I wouldn't have a problem at all paying $.99 for a track IF it was universally compatible. But between both the mp3
giants' format squabbles and the RIAA's increasingly draconian methods of trying to keep people from copying their legally purchased stuff, I'm getting a little disgusted with the way the music
distribution industry is going. I read an article in Maximum PC about several CDs (I think Faith Hill's was one of them)
with anti-copy "protection" that crashed almost all PC's they were put in; many of them would up needing
dealer repairs. That's just asenine; if all CD-player devices cannot play a CD, then it's not really a CD.

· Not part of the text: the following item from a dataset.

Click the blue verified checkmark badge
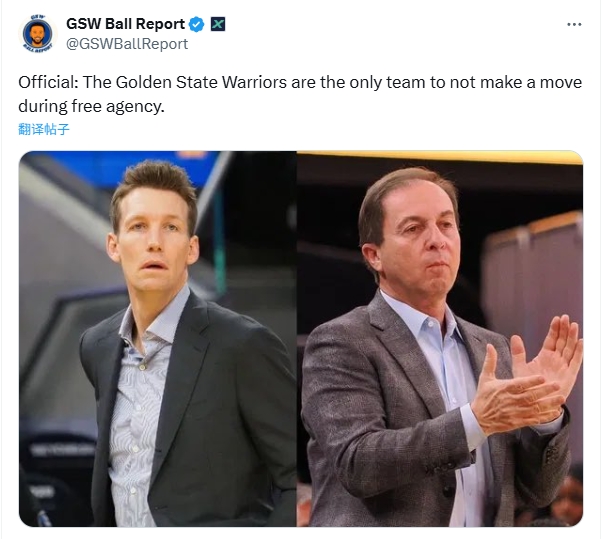The width and height of the screenshot is (602, 539). coord(197,24)
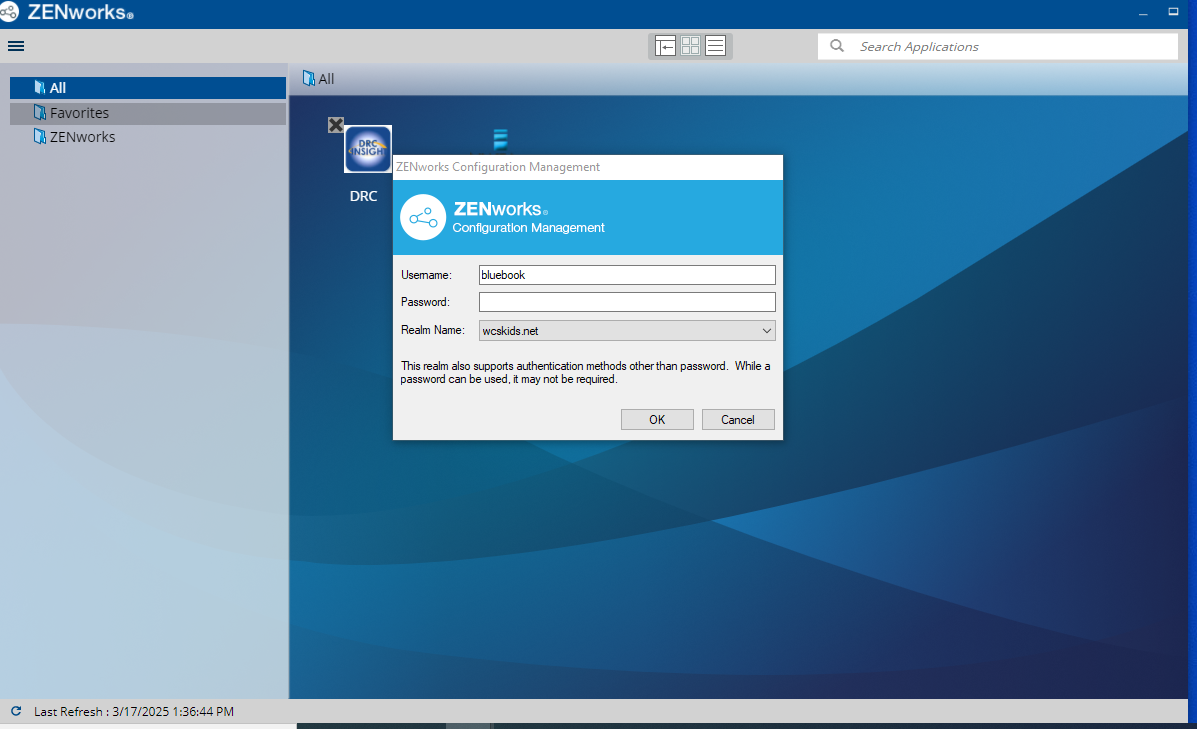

Quote by cyd84The real problem is
that the profits for most music get sucked up by music execs rather than artists...which is just
sad
Huge second on that- I don't know the numbers on what end percentage of the profits go to the artists, but if it's less
than 50% then the record companies should really take a hard look at how many "middlemen" it takes to do
distribution, licensing, legal battles, release scheduling and such. I mean, without the artists, they'd be out of a
job. Just my $0.02
:pacman: Sorry about the length, but yeah, this hit a nerve!